_Task statement_.
All the data should be printed again exactly as written.

<<<<

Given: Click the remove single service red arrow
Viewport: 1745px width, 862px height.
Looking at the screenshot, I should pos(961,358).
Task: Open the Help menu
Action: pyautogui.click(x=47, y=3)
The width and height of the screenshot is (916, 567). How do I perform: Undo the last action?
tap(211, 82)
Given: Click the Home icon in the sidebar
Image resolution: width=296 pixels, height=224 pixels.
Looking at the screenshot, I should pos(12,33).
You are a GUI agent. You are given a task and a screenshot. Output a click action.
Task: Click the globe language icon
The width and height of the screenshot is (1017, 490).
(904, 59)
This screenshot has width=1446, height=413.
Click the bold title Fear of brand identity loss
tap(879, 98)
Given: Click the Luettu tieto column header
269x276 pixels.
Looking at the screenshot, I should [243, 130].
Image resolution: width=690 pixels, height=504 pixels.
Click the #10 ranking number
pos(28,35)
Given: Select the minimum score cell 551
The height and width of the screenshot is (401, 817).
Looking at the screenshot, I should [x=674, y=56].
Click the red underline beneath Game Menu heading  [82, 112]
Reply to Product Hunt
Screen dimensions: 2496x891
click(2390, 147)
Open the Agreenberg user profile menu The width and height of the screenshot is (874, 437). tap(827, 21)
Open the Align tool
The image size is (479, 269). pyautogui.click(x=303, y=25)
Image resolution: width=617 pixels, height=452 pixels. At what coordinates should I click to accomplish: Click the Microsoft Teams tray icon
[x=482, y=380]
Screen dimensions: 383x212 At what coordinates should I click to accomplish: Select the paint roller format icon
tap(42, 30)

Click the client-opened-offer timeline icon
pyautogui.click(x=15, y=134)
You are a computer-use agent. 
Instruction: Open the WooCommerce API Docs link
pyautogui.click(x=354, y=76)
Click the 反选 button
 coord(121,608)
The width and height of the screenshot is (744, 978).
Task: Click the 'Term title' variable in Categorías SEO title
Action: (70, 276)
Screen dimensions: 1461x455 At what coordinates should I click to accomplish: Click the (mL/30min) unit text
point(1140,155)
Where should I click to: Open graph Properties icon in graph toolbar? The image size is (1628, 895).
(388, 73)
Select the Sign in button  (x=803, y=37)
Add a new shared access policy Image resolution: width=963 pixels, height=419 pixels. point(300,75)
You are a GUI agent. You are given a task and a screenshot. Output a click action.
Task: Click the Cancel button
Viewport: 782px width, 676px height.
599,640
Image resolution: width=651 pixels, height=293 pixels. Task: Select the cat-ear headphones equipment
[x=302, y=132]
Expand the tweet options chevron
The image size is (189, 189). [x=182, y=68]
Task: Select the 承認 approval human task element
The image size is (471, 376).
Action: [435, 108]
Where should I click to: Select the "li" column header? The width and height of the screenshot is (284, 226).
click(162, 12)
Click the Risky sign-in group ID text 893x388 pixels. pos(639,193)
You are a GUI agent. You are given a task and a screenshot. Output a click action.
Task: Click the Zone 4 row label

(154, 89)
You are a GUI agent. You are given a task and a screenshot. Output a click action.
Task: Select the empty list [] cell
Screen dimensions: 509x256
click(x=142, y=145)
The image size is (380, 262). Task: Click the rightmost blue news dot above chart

>>>>

_Expected output_.
Given: Click the remove single service red arrow
Viewport: 1745px width, 862px height.
Looking at the screenshot, I should pos(961,358).
Task: Open the Help menu
Action: pyautogui.click(x=47, y=3)
The width and height of the screenshot is (916, 567). How do I perform: Undo the last action?
tap(211, 82)
Given: Click the Home icon in the sidebar
Image resolution: width=296 pixels, height=224 pixels.
Looking at the screenshot, I should pos(12,33).
You are a GUI agent. You are given a task and a screenshot. Output a click action.
Task: Click the globe language icon
The width and height of the screenshot is (1017, 490).
(904, 59)
This screenshot has width=1446, height=413.
Click the bold title Fear of brand identity loss
tap(879, 98)
Given: Click the Luettu tieto column header
269x276 pixels.
Looking at the screenshot, I should [243, 130].
Image resolution: width=690 pixels, height=504 pixels.
Click the #10 ranking number
pos(28,35)
Given: Select the minimum score cell 551
The height and width of the screenshot is (401, 817).
Looking at the screenshot, I should [x=674, y=56].
Click the red underline beneath Game Menu heading  [82, 112]
Reply to Product Hunt
Screen dimensions: 2496x891
click(2390, 147)
Open the Agreenberg user profile menu The width and height of the screenshot is (874, 437). tap(827, 21)
Open the Align tool
The image size is (479, 269). pyautogui.click(x=303, y=25)
Image resolution: width=617 pixels, height=452 pixels. At what coordinates should I click to accomplish: Click the Microsoft Teams tray icon
[x=482, y=380]
Screen dimensions: 383x212 At what coordinates should I click to accomplish: Select the paint roller format icon
tap(42, 30)

Click the client-opened-offer timeline icon
pyautogui.click(x=15, y=134)
You are a computer-use agent. 
Instruction: Open the WooCommerce API Docs link
pyautogui.click(x=354, y=76)
Click the 反选 button
 coord(121,608)
The width and height of the screenshot is (744, 978).
Task: Click the 'Term title' variable in Categorías SEO title
Action: (70, 276)
Screen dimensions: 1461x455 At what coordinates should I click to accomplish: Click the (mL/30min) unit text
point(1140,155)
Where should I click to: Open graph Properties icon in graph toolbar? The image size is (1628, 895).
(388, 73)
Select the Sign in button  (x=803, y=37)
Add a new shared access policy Image resolution: width=963 pixels, height=419 pixels. point(300,75)
You are a GUI agent. You are given a task and a screenshot. Output a click action.
Task: Click the Cancel button
Viewport: 782px width, 676px height.
599,640
Image resolution: width=651 pixels, height=293 pixels. Task: Select the cat-ear headphones equipment
[x=302, y=132]
Expand the tweet options chevron
The image size is (189, 189). [x=182, y=68]
Task: Select the 承認 approval human task element
The image size is (471, 376).
Action: [435, 108]
Where should I click to: Select the "li" column header? The width and height of the screenshot is (284, 226).
click(162, 12)
Click the Risky sign-in group ID text 893x388 pixels. pos(639,193)
You are a GUI agent. You are given a task and a screenshot. Output a click action.
Task: Click the Zone 4 row label

(154, 89)
You are a GUI agent. You are given a task and a screenshot. Output a click action.
Task: Select the empty list [] cell
Screen dimensions: 509x256
click(x=142, y=145)
The image size is (380, 262). Task: Click the rightmost blue news dot above chart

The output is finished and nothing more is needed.